- Genre: Sketch comedy
- Created by: Linda Chong
- Directed by: Linda Chong, Harith Iskandar
- Starring: Dee, Moon, Rambo Chin, Harith Iskandar, Sri Shan, Ghanie, Rama, Robin, Robert, Danny
- Country of origin: Malaysia
- Original languages: Malay, English, Mandarin and Tamil

Production
- Producer: Filem Karya Nusa
- Production location: Malaysia
- Running time: Approx. 30 minutes
- Production company: Filem Karya Nusa

Original release
- Network: TV3
- Release: 1991 – 2005

= Jangan Ketawa =

Malaysian sketch comedy series

Jangan Ketawa is a Malaysian sketch comedy television series that first aired in the early 1990s. The show is widely recognized for its unique portrayal of Malaysian multiculturalism, its cast from various ethnicities, and its use of multiple languages in its sketches. "Jangan Ketawa" gained national recognition because it shows normal Malaysian life through humor which made it a standout example of Malaysian television comedy.

== History and Production ==
The show was produced by Filem Karya Nusa and initially broadcast on TV3 beginning in 1991. Created and co-directed by the late Linda Chong, with direction support from Harith Iskandar, each episode featured a series of short comedic sketches centered on everyday Malaysian scenarios. The multicultural cast regularly performed in Malay, English, Mandarin and Tamil, providing representation and humor relatable to the country's diverse audiences.

Reruns aired on Astro Prima from 2003 to 2005, as well as on Astro Warna in 2009, allowing new audiences to rediscover its themes and comedic stylings

==Characters==
- Dee (Syed Muradzi Syed Shamsul)
- Moon (Syeikh Munir)
- Rambo Chin (Chin Kia Shin)
- Harith Iskandar (Harith Iskander Musa)
- Sri Shan (Dr. Sri Shanmuganathan)
- Ghanie (Abd Ghani Ahmad)
- Rama (Ramasundran Rengan)
- Robert (Robert Kong)
- Robin (Robin Kong)
- Danny (Danny Kong)

== Cultural Significance ==
Jangan Ketawa is widely regarded as a true reflection of Malaysia’s multicultural society, blending ethnic diversity, popular vernaculars, and everyday experiences. Its multilingual and multiethnic cast made it relatable to Malaysians of all backgrounds. The program maintains its popularity through ongoing social media discussions and viral video content which continues to circulate. The show is often cited in retrospectives of the best Malaysian sitcoms from the 1990s, alongside series like Spanar Jaya, Pi Mai Pi Mai Tang Tu, and Rumah Kedai.

== Notable Sketches ==
One of the most iconic sketches, Pil Puasa, features the characters humorously introducing a 'magic fasting pill' that supposedly allows Muslims to fast without hunger or thirst. The sketch has become a fan favorite which people share on social media every Ramadan to watch one of Malaysian television's most memorable comedic scenes.
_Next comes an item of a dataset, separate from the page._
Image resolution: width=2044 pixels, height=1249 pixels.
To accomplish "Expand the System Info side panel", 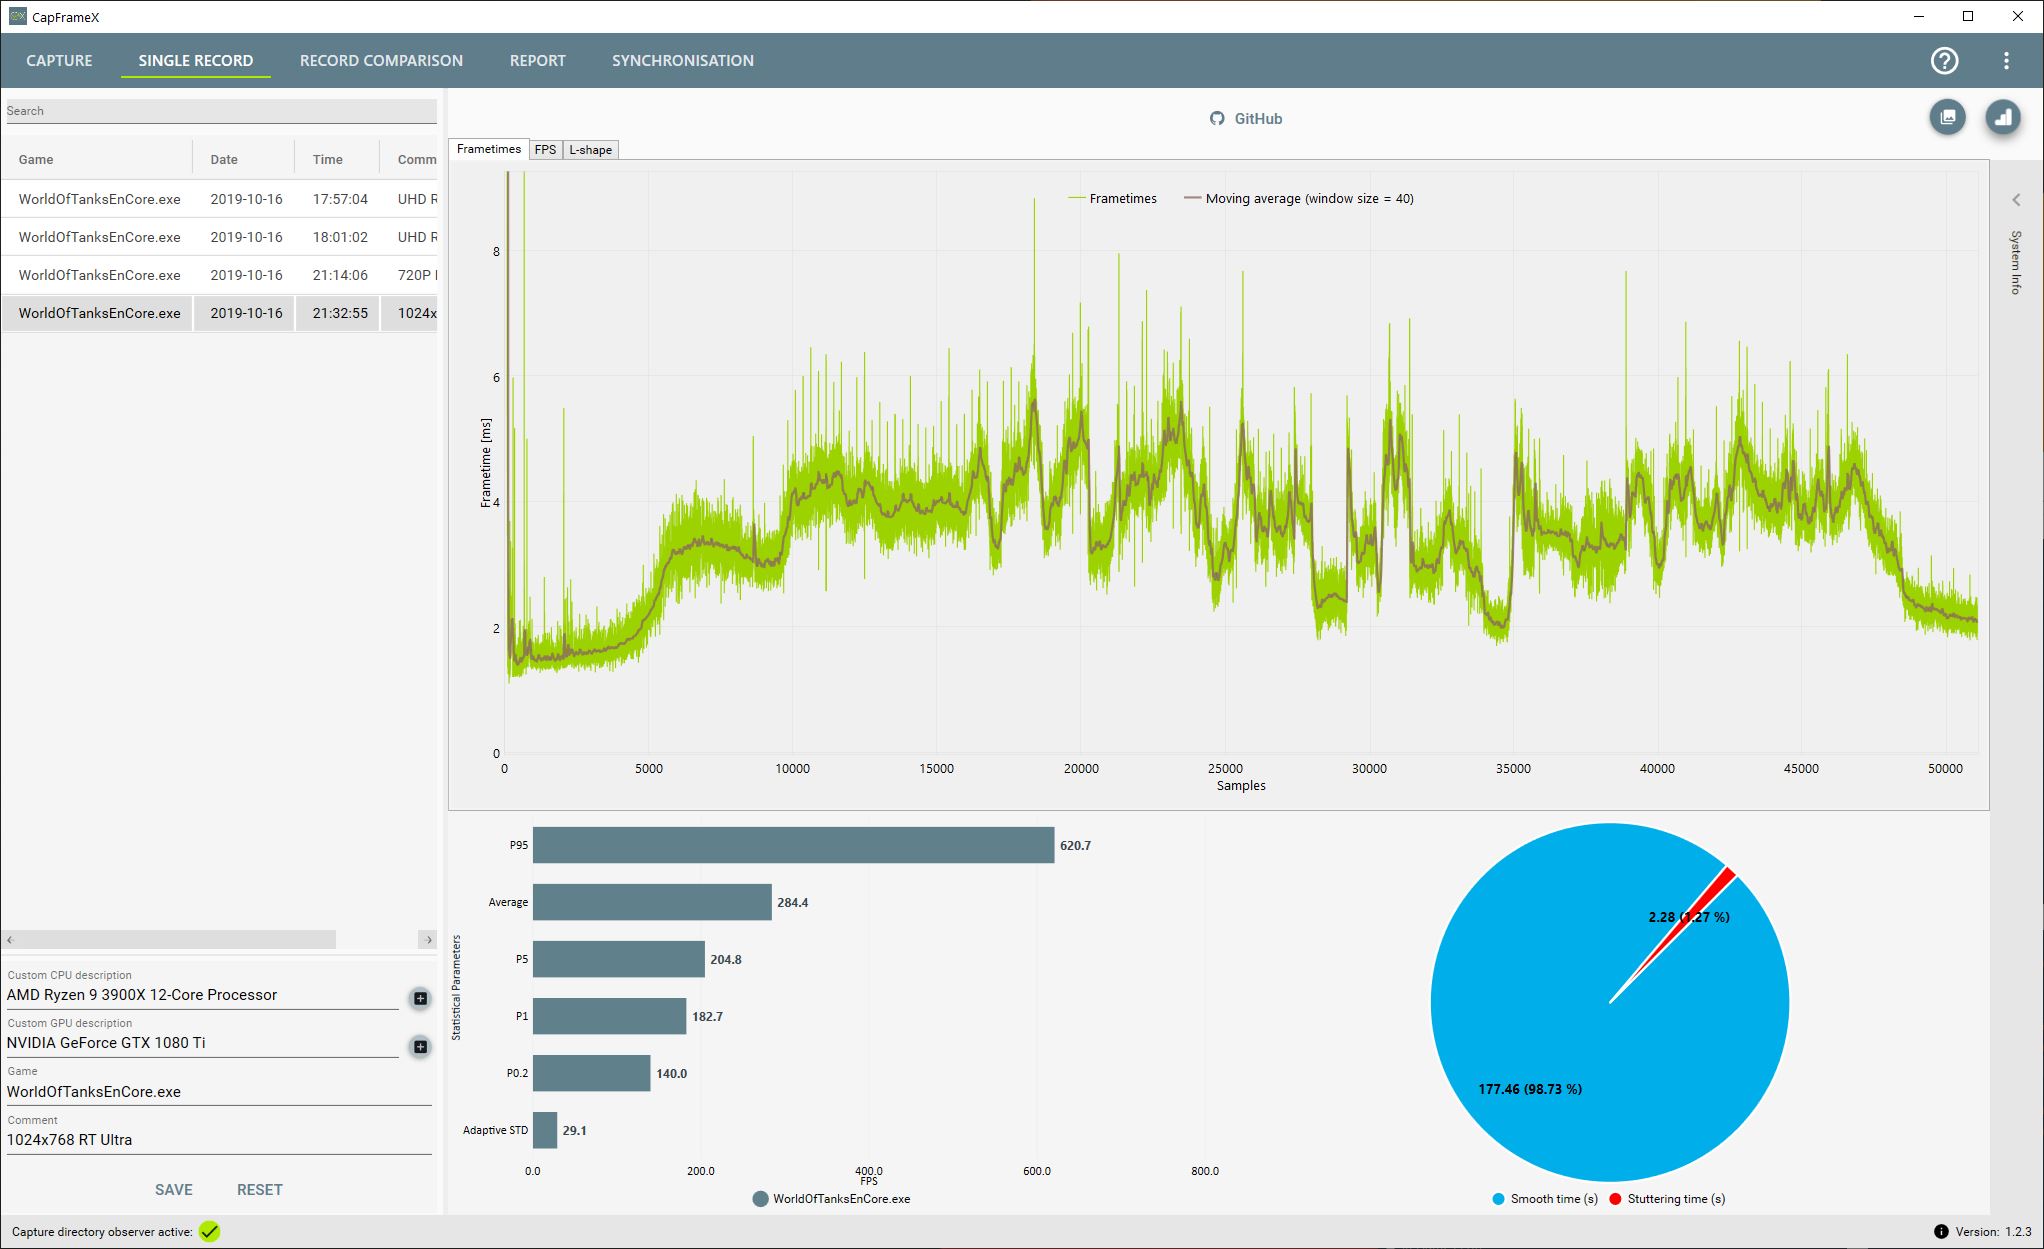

According to Dee, the hairstylist-turned-comedian from Kangar, Perlis. 'Pil Puasa' was inspired by the exhaustion of filming during fasting month and improvised ideas among cast members, showing how much of the show's humor was rooted in Malaysian lived experience.

== Legacy ==
Jangan Ketawa established its historical significance through repeated airings which maintained its cultural importance in the present time. The show created a new standard for Malaysian sketch comedy which motivated future comic actors and television producers to follow its lead.

One of the cast member Moon (Syeikh Munir Syeikh Mahmud), died after suffering a stroke while staying at his uncle's house during Hari Raya in 2005. Moon was buried at the Orang Muslim cemetery. He leaves behind an adopted daughter, Fatin Nadia Abdullah.

Robert Kong has also died and a fun facts is Robin and Danny from the same show are his blood brothers.

In 2021, Rama (Ramasundran Rengan), another beloved member of the cast, who was celebrated for his multilingual acting and direction in over 500 dramas, died at age 57 due to heart complications. His death was mourned across the entertainment industry, underlining the show's lasting impact.